Le président de l’Assemblée nationale, Aimé Boji Sangara, a salué la résilience des communautés affectées par les conflits armés dans l’Est de la République démocratique du Congo. Il a aussi réaffirmé la position ferme de l’institution parlementaire concernant l’unité et l’intégrité territoriale du pays.
Lors de son discours prononcé le lundi 15 juin 2026, à l’occasion de la clôture de la session ordinaire de mars, il a d’abord rendu hommage aux déplacés internes et aux réfugiés, dont la situation humanitaire reste critique. S’adressant ensuite aux populations du Nord-Kivu, du Sud-Kivu et de l’Ituri, il a transmis un message de solidarité et d’espoir face aux souffrances imposées par les conflits.
“C’est ici l’occasion de saluer la résilience remarquable de nos compatriotes déplacés internes et réfugiés. Leurs souffrances demeurent au cœur des préoccupations de la Représentation nationale. Qu’il me soit permis à ce stade d’adresser un message de solidarité et d’espérance à nos frères et sœurs du Nord-Kivu, du Sud-Kivu et de l’Ituri qui continuent à faire preuve de résilience et de résistance face aux épreuves leur imposées par les troupes rwandaises ainsi que leurs supplétifs, l’AFC/M23”, a-t-il déclaré.
Dans un passage prononcé en swahili et en français, le président de la Chambre basse a réaffirmé que l’Est du pays fait et fera toujours partie intégrante de la République démocratique du Congo, estimant que la situation d’occupation ne peut être permanente.
“Le Nord-Kivu, le Sud-Kivu et l’Ituri font et feront toujours partie intégrante de la République démocratique du Congo qui est un don béni de Dieu, un héritage sacré nous légué par nos aïeux. Aussi sommes-nous convaincus que l’occupation illégale dont notre pays est victime dans sa partie orientale n’est ni définitive ni irréversible. À l’instar de toute situation injuste dans l’histoire des peuples, cette occupation barbare prendra fin.”
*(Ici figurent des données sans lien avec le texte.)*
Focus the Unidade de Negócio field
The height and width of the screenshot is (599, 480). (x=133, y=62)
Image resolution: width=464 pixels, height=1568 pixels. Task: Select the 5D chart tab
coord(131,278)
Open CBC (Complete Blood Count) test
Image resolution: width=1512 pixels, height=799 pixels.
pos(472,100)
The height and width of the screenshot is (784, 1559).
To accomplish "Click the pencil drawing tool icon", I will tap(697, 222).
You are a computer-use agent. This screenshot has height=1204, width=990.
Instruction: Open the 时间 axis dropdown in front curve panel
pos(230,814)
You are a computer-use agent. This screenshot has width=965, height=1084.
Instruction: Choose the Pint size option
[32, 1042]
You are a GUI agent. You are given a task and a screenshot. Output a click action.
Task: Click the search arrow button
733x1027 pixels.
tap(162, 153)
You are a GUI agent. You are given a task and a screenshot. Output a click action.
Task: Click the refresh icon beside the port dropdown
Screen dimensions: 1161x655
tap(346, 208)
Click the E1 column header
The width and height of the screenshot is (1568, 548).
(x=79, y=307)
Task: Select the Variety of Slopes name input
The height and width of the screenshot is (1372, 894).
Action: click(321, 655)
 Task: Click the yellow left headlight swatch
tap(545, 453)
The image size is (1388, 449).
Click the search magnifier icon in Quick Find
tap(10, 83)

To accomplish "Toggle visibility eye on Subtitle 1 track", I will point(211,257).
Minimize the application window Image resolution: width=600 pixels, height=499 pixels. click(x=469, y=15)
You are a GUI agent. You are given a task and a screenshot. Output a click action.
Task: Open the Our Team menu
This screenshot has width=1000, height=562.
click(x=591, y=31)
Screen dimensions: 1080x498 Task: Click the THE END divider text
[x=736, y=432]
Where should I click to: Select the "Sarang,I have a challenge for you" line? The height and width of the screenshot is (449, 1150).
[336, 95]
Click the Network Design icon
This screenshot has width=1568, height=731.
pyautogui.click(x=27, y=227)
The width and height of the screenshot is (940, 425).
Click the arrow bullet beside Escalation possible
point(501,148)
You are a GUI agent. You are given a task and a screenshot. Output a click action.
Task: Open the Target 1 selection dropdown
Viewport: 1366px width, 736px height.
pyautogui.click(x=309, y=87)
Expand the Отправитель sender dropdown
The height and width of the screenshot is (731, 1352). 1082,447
S’adressant à ceux qui prônent la balkanisation du pays, Aimé Boji Sangara a mis en garde contre toute tentative de remise en cause de l’unité nationale ou de l’appartenance des populations vivant dans les zones occupées. Il a souligné la continuité du lien entre les Congolais, malgré la guerre d’agression et l’occupation attribuée à l’AFC/M23, soutenue par le Rwanda.
“C’est ici le lieu de dire tout haut à tous ceux qui croient que nos frères et sœurs vivant dans les territoires occupés peuvent renoncer à leur appartenance nationale ou pactiser contre la patrie, de se tromper car nous demeurons en parfaite communion avec eux et continuons à défendre ensemble sans relâche l’unité nationale, l’intégrité territoriale et la souveraineté de notre pays. En effet, Notre plus grande arme face à l’adversité n’est pas seulement militaire, c’est avant toute chose notre sens élevé du patriotisme, notre unité nationale et notre résilience”, a-t-il affirmé.
Il a rejeté toute tentative de division ou d’instrumentalisation des habitants de l’Est. Il a réaffirmé le caractère indivisible de la RDC et la détermination des institutions à défendre chaque parcelle du territoire.
“Que les forces obscures qui agressent notre pays à l’Est et qui tentent de désorienter nos compatriotes vivant dans les espaces occupés sachent que nous allons leur opposer un mur de solidarité infranchissable. La République démocratique du Congo est une, indivisible et plurielle. Que vous soyez à Goma, à Muanda, à Gemena ou à Lubumbashi, le sang qui coule à l’Est est le nôtre. L’unité nationale n’est pas un vain mot, c’est le ciment de notre survie et de notre grandeur. Qu’ils sachent bien que nous nous défendrons jusqu’au dernier millimètre carré de notre territoire”, a-t-il soutenu.
La situation sécuritaire dans cette partie du pays continue de se dégrader. Malgré l’Accord de Washington, négocié sous l’égide des États-Unis, et le processus de Doha mené sous l’égide du Qatar avec l’appui de l’Union africaine, les réunions d’évaluation successives n’ont pas permis d’améliorer une situation humanitaire déjà catastrophique. Les populations civiles de l’Est de la RDC restent les premières victimes des violences et des déplacements forcés, dans un contexte de baisse des financements humanitaires internationaux.
Face à cette impasse, de nombreuses voix aux niveaux national, régional et international appellent au respect des engagements pris dans le cadre des initiatives de paix. Toutefois, ces appels restent sans effet notable. Le fossé entre les réalités du terrain et les avancées diplomatiques enregistrées sur le papier ne cesse de se creuser, chaque partie interprétant les accords selon sa propre lecture, ce qui rend leur mise en œuvre toujours plus aléatoire.